The briefing paper said that the government’s manipulation of election procedures, repression of the political opposition, and violence against the opposition have undermined a free and fair vote on October 15.

“Azerbaijan has a sorry history of election fraud and abuse, and the current presidential election is shaping up to be more of the same,” said Peter Bouckaert, senior researcher for Human Rights Watch, who is in Baku. “Too much manipulation, too many arrests, and too many beatings of opposition activists have taken place already to consider the election process free and fair.”

Human Rights Watch research found that the government has heavily intervened in the campaigning process in favor of Prime Minister Ilham Aliev, son of current President Heidar Aliev. The government has stacked the Central Election Commission and local election commission with its supporters, and banned local nongovernmental organizations from monitoring the vote.
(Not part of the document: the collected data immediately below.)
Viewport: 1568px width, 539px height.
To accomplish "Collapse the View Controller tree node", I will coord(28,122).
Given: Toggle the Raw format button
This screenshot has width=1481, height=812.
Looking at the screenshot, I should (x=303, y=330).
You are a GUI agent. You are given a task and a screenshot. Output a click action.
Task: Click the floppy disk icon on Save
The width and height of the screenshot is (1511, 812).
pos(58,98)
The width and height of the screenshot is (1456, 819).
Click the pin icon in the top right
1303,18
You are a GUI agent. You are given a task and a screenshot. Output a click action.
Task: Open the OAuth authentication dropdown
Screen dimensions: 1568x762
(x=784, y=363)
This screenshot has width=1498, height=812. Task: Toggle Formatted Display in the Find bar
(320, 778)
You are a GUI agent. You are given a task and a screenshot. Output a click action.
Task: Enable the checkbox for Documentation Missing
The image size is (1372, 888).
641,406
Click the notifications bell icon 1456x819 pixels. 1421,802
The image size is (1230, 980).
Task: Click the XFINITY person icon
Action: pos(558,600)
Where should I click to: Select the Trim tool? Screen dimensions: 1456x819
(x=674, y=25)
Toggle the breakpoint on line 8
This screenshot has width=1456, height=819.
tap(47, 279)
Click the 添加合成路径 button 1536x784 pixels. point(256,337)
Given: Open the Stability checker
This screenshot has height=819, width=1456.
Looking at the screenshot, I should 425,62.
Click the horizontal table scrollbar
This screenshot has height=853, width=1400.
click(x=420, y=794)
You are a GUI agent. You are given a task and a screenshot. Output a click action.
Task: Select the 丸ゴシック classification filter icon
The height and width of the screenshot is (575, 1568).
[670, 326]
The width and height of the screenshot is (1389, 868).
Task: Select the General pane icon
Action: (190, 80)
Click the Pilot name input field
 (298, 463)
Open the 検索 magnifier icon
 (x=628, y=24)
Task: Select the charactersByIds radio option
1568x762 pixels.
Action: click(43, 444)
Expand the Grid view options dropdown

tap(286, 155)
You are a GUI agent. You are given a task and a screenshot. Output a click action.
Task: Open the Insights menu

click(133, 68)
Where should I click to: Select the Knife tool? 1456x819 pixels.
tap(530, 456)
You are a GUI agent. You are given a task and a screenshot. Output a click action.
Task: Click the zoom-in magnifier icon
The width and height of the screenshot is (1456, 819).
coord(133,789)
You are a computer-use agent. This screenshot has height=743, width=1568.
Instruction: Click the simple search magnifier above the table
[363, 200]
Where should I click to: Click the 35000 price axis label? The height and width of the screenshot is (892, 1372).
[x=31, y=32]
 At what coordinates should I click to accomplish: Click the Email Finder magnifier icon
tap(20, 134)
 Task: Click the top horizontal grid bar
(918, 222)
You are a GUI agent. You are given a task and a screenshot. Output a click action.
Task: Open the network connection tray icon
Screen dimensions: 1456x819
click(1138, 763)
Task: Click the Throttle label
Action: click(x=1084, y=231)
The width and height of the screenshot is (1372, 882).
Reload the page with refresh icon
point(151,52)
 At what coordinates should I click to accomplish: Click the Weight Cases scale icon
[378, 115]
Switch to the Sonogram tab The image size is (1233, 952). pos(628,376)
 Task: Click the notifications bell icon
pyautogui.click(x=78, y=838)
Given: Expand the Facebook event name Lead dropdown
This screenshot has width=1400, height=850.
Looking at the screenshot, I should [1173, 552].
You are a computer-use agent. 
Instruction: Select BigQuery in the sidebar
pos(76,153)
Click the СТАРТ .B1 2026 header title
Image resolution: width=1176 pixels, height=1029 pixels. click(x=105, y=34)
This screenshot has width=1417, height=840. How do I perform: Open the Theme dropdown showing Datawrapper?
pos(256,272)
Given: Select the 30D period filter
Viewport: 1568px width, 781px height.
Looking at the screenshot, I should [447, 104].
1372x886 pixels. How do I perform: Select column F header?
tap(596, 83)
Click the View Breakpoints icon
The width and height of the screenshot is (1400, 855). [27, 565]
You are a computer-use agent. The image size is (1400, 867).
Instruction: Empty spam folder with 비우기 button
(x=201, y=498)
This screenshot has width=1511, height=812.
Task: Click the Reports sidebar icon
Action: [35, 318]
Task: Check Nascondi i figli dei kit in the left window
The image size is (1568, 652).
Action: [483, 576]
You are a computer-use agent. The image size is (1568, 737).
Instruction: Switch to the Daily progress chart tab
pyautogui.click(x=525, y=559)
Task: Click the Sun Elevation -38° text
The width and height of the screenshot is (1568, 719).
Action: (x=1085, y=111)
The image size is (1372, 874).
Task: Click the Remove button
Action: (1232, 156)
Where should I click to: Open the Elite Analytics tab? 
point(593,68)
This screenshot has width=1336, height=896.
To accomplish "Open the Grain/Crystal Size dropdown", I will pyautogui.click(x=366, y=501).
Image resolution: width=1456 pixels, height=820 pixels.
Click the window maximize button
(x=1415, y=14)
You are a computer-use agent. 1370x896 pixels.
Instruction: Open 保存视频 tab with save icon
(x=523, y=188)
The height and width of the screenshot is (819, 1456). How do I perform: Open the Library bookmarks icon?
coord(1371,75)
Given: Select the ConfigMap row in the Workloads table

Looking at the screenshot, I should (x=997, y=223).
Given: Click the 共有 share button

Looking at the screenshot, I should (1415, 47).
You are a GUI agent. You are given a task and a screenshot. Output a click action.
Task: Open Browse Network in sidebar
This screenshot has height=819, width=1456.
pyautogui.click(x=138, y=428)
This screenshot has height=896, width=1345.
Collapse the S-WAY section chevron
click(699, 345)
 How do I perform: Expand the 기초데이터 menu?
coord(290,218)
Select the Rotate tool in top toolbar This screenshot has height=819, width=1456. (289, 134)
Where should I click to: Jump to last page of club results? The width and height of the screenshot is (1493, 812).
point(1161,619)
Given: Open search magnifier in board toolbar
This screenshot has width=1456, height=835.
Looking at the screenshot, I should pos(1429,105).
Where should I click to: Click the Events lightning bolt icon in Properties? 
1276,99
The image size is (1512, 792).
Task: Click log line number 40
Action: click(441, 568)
As the elections draw nearer, government officials have openly sided with the campaign of Ilham Aliev, constantly obstructing opposition rallies and attempting to limit public participation in opposition events. In some cases, local officials have closed all the roads into town during opposition rallies, or have extended working and school hours—on one occasion, even declaring a Sunday work day—to prevent participation in opposition rallies.

Police violence and arbitrary arrests have been endemic during the campaigning period. Police have beaten and arbitrarily detained hundreds of opposition activists, including a seventy-three-year-old woman. Several major opposition rallies have been violently dispersed by the police, with scores of injuries. Local officials have also participated in pre-election intimidation and attacks, beating opposition supporters with impunity.

Human Rights Watch welcomed the large number of international observers from the Organization for Security and Cooperation in Europe (OSCE), the Council of Europe, and various embassies who have been deployed in Azerbaijan, and credited the international presence with somewhat lowering abuses. However, Azerbaijani authorities continue to abuse the opposition, often in full view of international observers, seriously calling into question the government’s commitment to the principles of democracy and human rights.

The OSCE called the last elections in Azerbaijan, the 2000 Parliamentary elections, “a crash course in the different methodologies of manipulation.”

“You can’t have a free and fair election when opposition activists get beaten and arrested every day, and major opposition candidates are forced to hold their rallies in tiny venues,” said Bouckaert.

Human Rights Watch called on the government of Azerbaijan to immediately stop harassing the opposition and supporters and to desist from intimidation on election day. Human Rights Watch further called on the international community to make election reform—particularly to ensure balanced election commissions and access for domestic monitoring groups—a condition for deepening of relations with Azerbaijan.